'''
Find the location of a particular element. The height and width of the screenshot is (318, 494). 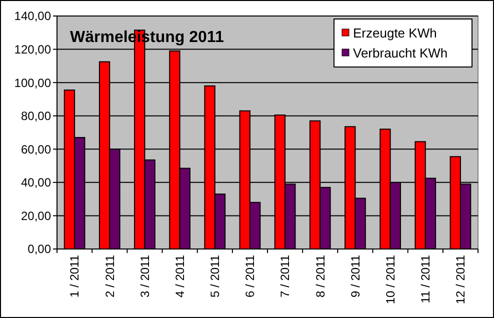

y-tick-label: 20,00 is located at coordinates (36, 216).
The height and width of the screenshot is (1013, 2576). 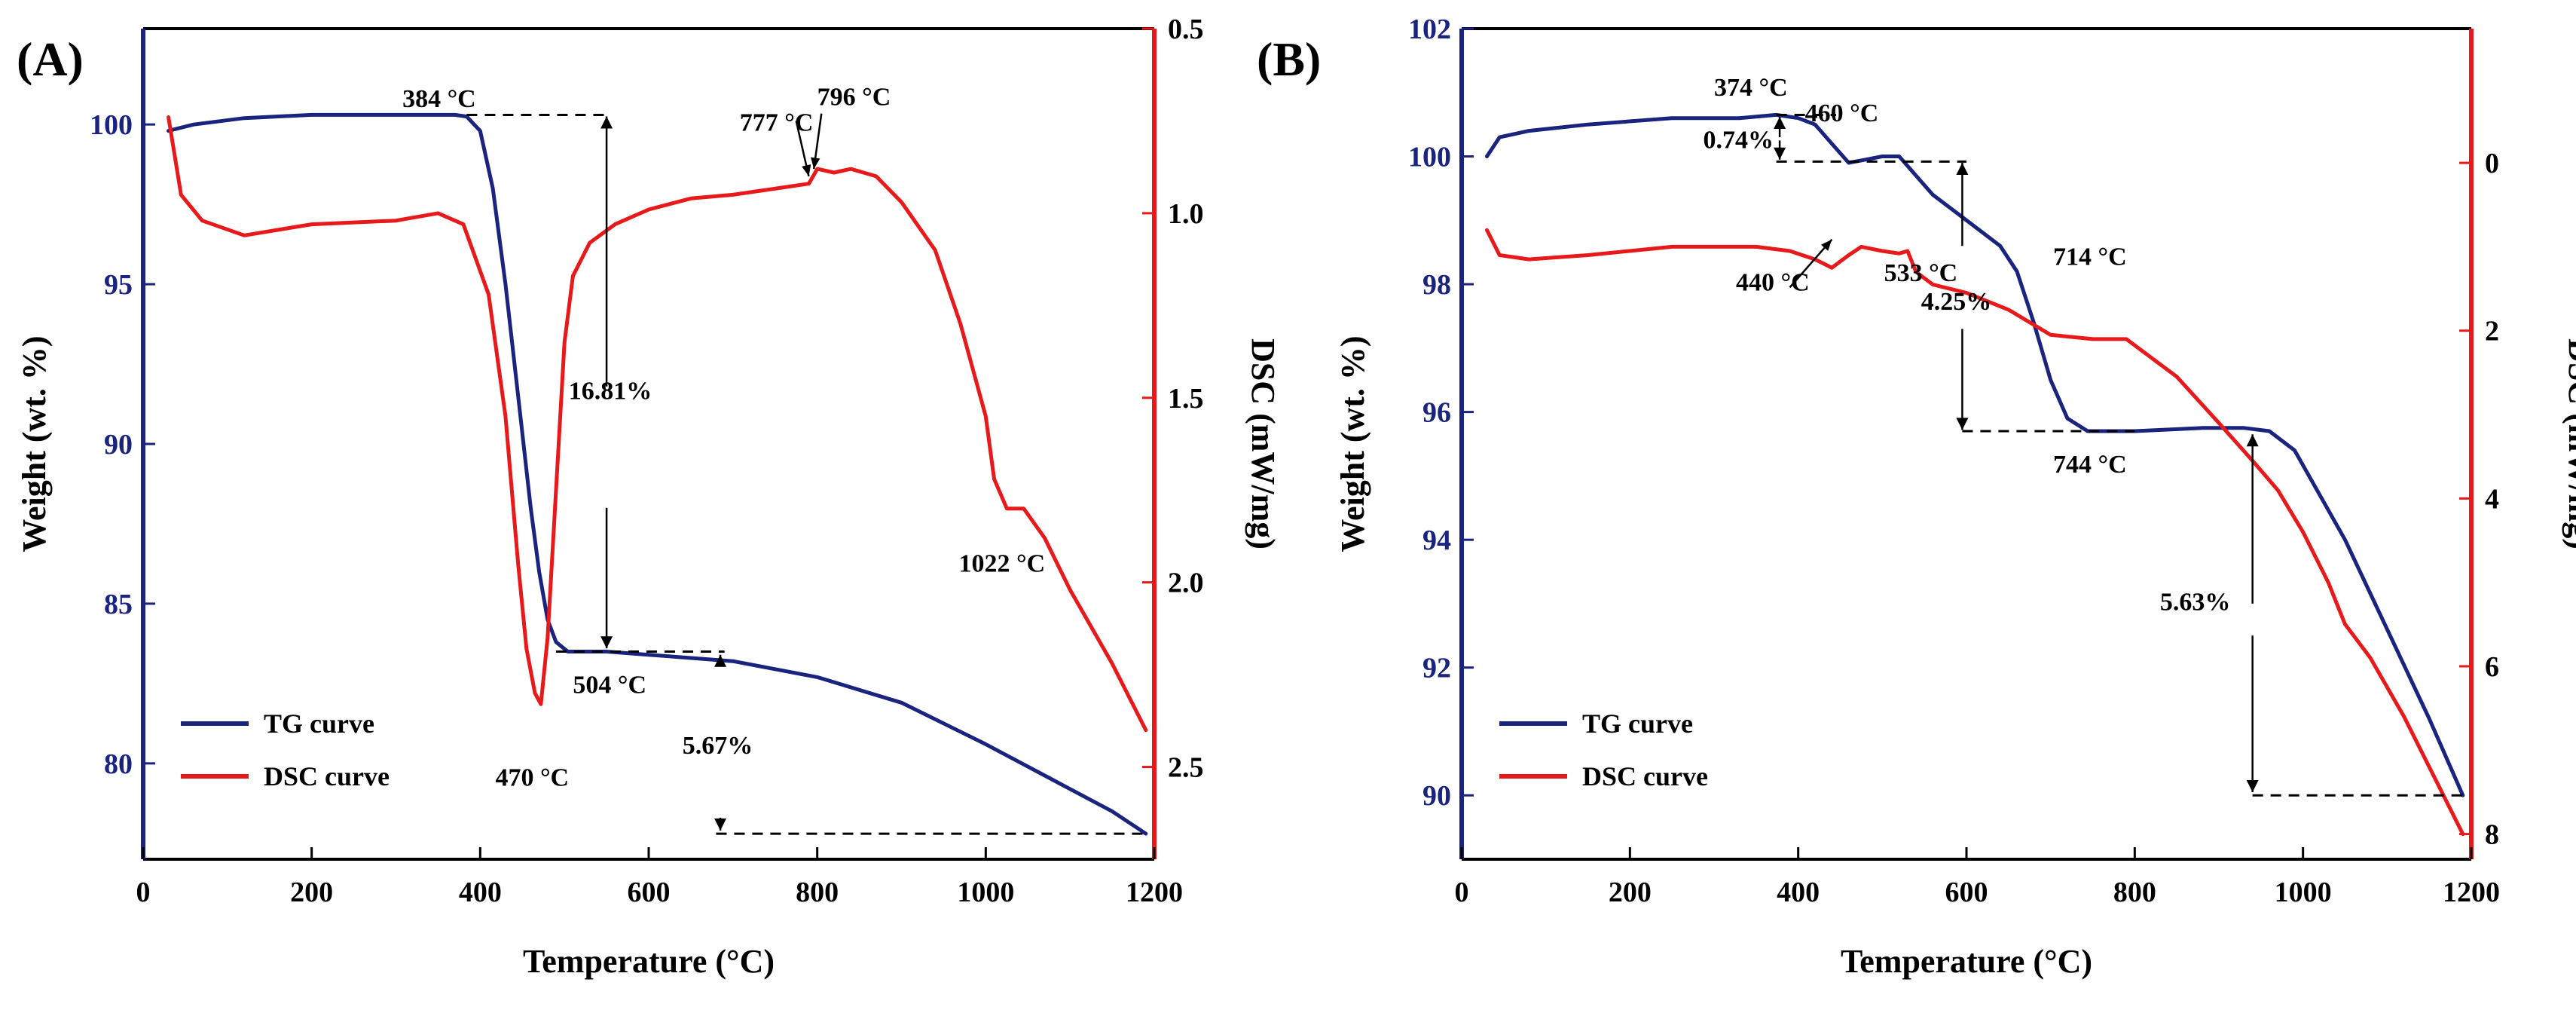 What do you see at coordinates (1003, 564) in the screenshot?
I see `annotation-label: 1022 °C` at bounding box center [1003, 564].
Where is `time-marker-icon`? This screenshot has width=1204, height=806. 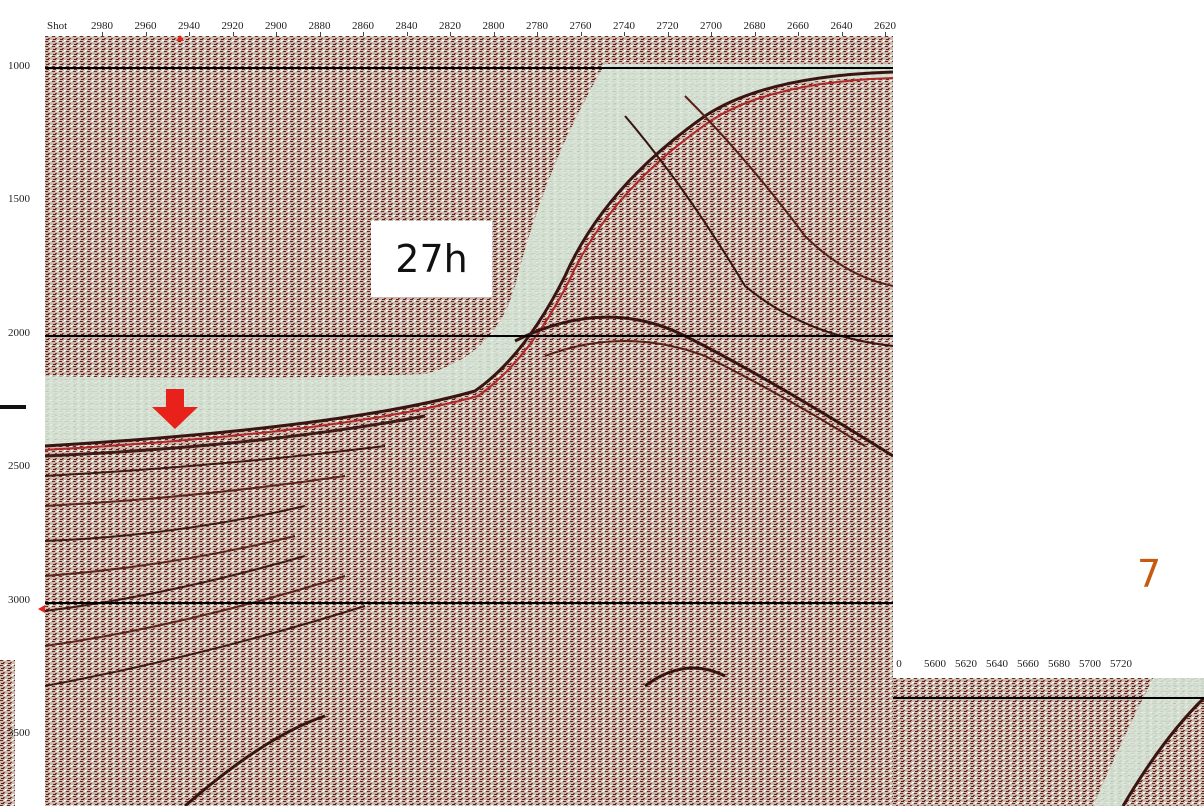
time-marker-icon is located at coordinates (42, 609).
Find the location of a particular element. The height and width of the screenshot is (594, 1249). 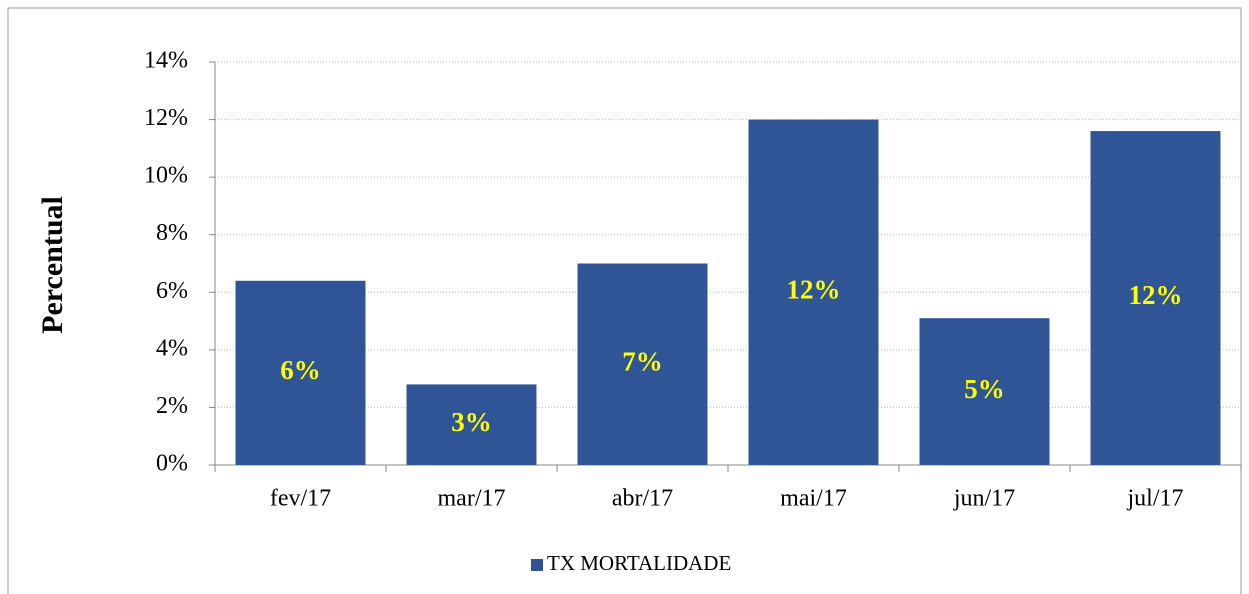

y-tick-label: 6% is located at coordinates (172, 291).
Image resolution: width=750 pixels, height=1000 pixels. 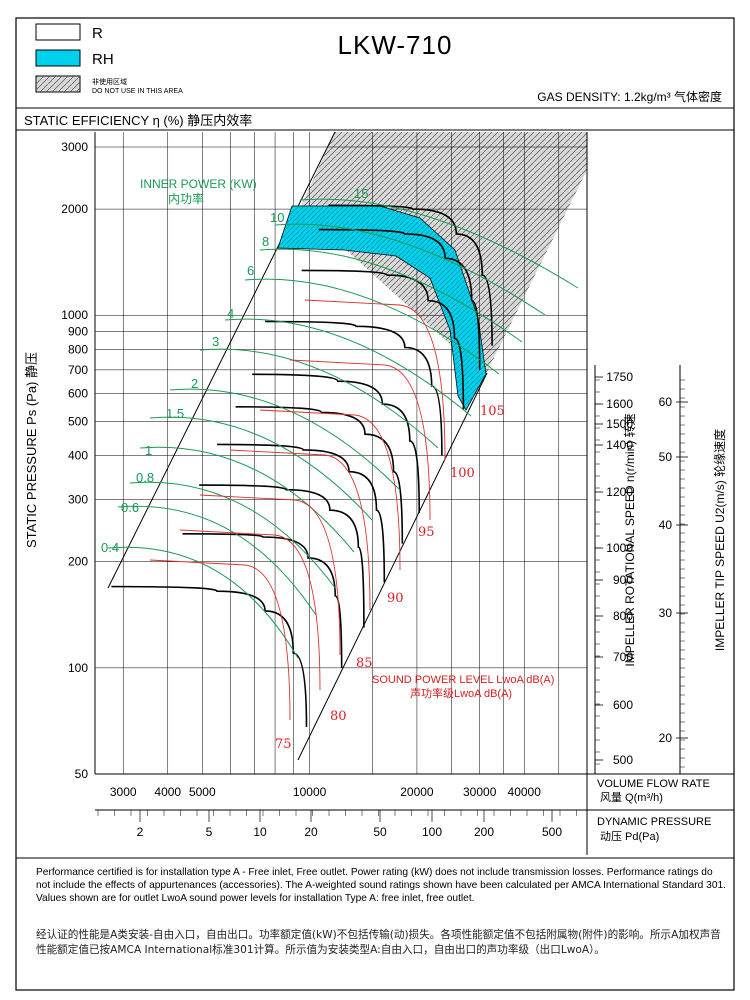 I want to click on rpm-tick-label: 1000, so click(x=620, y=548).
'''
● Directions
Copy the records word for word, starting at the first line and ending after the line that contains "y-tick-label: 20,00 is". Leave the pictures out of your copy.

● Exercise response
Find the location of a particular element. The height and width of the screenshot is (318, 494). 

y-tick-label: 20,00 is located at coordinates (36, 216).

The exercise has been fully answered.